A group of area residents visiting Good’s memorial site on Tuesday described masked immigration officers wearing camouflage going door to door, saying they were looking for non-U.S. citizens. They, and others interviewed, described it taking place around Lake Street, Uptown and the Powderhorn neighborhoods.
Those actions reflect what Vice President JD Vance said federal officers would be doing.
“I think we’re going to see those deportation numbers ramp up as we get more and more people online, working for ICE, going door to door and making sure that, if you’re an illegal alien, you’ve got to get out of this country and if you want to come back, apply through the proper channels,” Vance said on Fox News last week. He also suggested earlier that the ICE officer who shot Good would have “absolute immunity.”
Good’s killing has shaken a Midwestern city already carrying deep wounds from the murder of George Floyd by a Minneapolis police officer in 2020. In the days since Good’s fateful encounter with an armed ICE officer, there was no letup by law enforcement. In interviews, neighbors who live near the street where the 37-year-old mother and U.S. citizen was killed say the community has had no time to recover.

One resident who spoke with NBC News described their own arrest hours after Good was killed, providing video evidence of the encounter. They said they were monitoring an immigration operation when officers said their vehicle was in the way. They believed the officers had space to go around their car, which was seen in the video as being positioned horizontally on the street.

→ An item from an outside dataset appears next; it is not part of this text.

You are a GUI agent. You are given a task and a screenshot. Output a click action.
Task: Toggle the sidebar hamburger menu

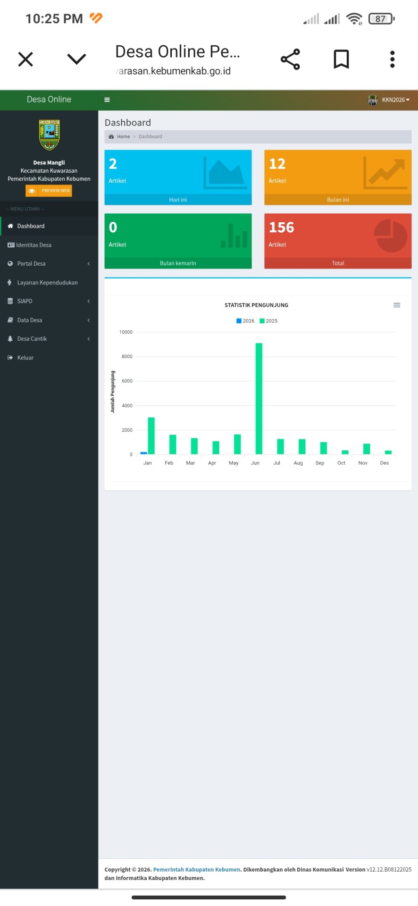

The video showed officers breaking the windows of the person’s car, before reaching in to pepper-spray both the passenger and the driver. The person, who asked not to be named for fear of retaliation, said they were punched in the face after pulling down an officer’s mask who was dragging them out of the vehicle.
“I was just so angry. I said: ‘Show yourself, coward!’” they said.
The person said that after being thrown to the ground and arrested, they were taken to an ICE facility at the Whipple Building, which they described as bursting at the seams with more than 20 people crammed into each cell that, in this person’s experience, could reasonably feel too crowded with five people.

The Department of Homeland Security did not respond to a request for comment about their account.
In the days that have followed, intensive arrest operations have continued close to the Good memorial site, with one taking place just a block and a half and another three blocks away. Confrontations between law enforcement and protesters are playing out almost in real time, with both sides revved up.
In one video, an officer reaches out of his passenger’s side window to shoot a stream of red chemicals point-blank into a woman’s face as she stands in front of his car while he tries to drive away.
Where federal officers are present, there are usually also protesters, activists and residents blowing whistles, honking their horns — and invariably filming.
Those videos are then quickly disseminated across the internet, like the one showing officers asking drivers at an electric vehicle station whether they are citizens, and another one in which a screaming woman is dragged out of her car.
As the videos inflame divisions online, the pushback has intensified on the ground.
Drive along a neighborhood street and one can hear the honking break out in traffic, warning that immigration officers are nearby. At busy intersections, like near Karmel Mall, where a diverse mix of residents walk and shop, community members can at times be seen posted up, warning whistles slung around their necks.